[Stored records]
------------
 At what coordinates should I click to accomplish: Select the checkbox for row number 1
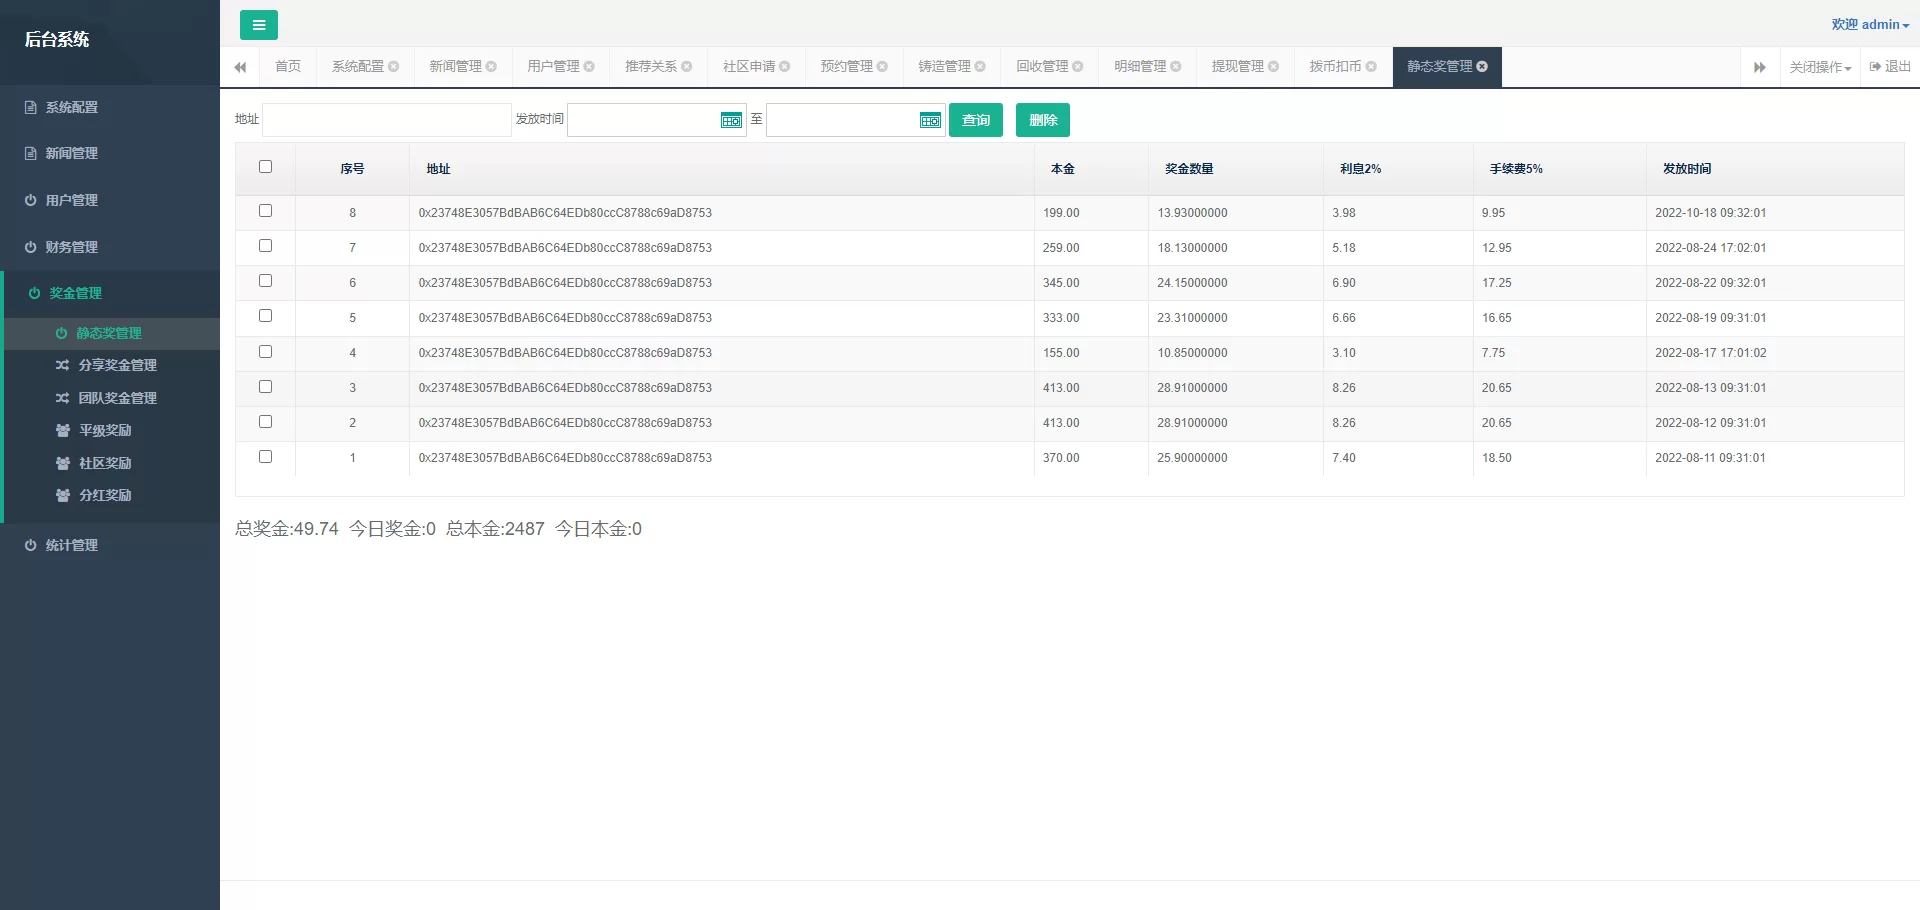(265, 457)
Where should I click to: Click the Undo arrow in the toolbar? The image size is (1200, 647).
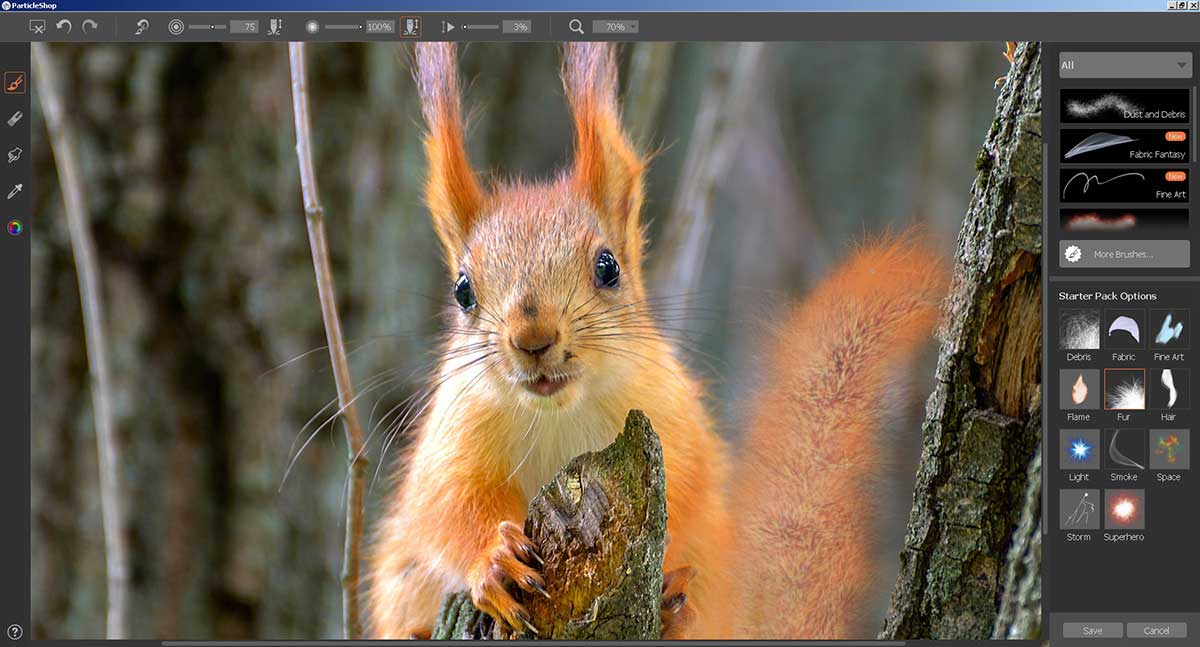[x=64, y=27]
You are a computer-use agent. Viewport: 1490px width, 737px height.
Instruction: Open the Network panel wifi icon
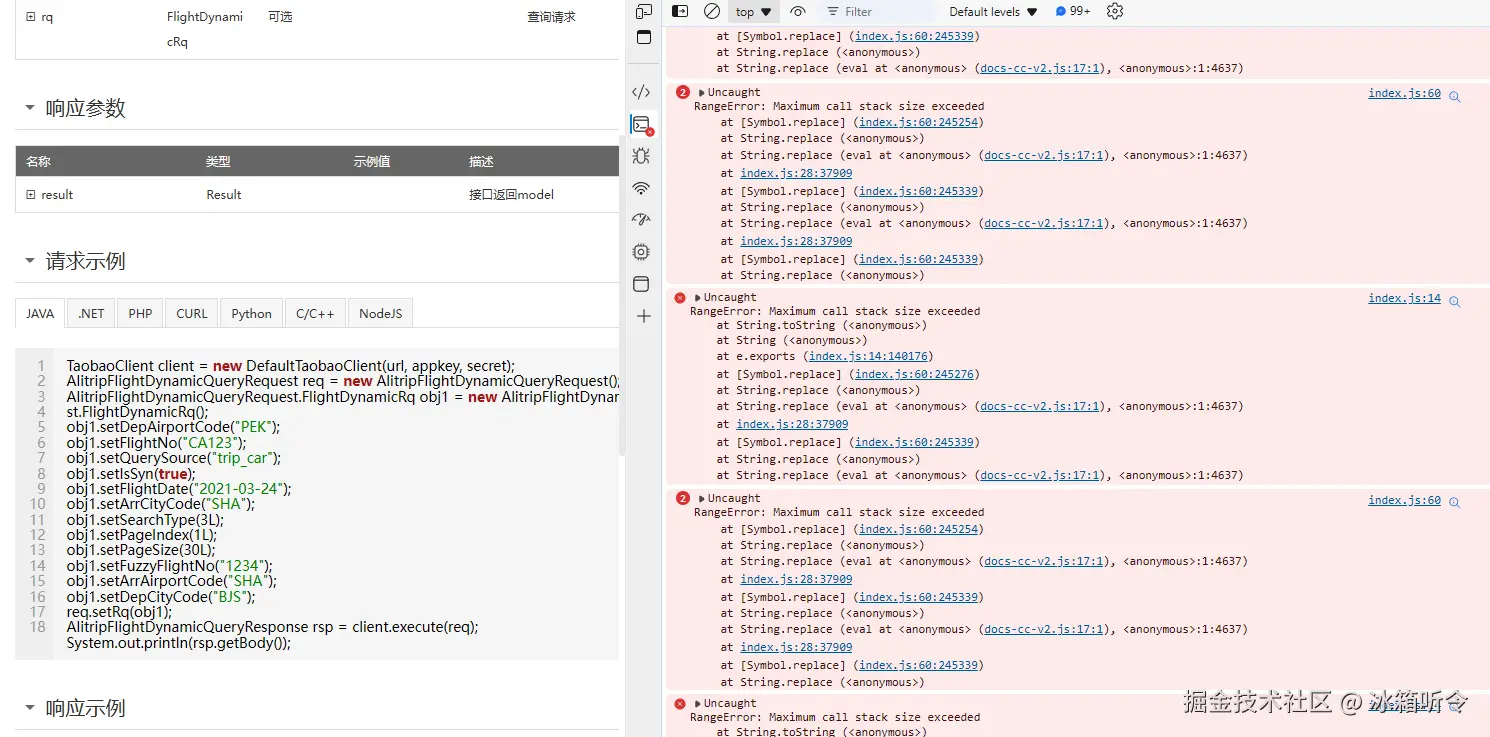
------------
■ Assigned task
The lines from the one that contains "You are a computer-use" through the end of the data, repeated exactly and with no pictures, make up the whole answer.

■ Your solution
You are a computer-use agent. Viewport: 1490px width, 737px height.
Instruction: Open the Network panel wifi icon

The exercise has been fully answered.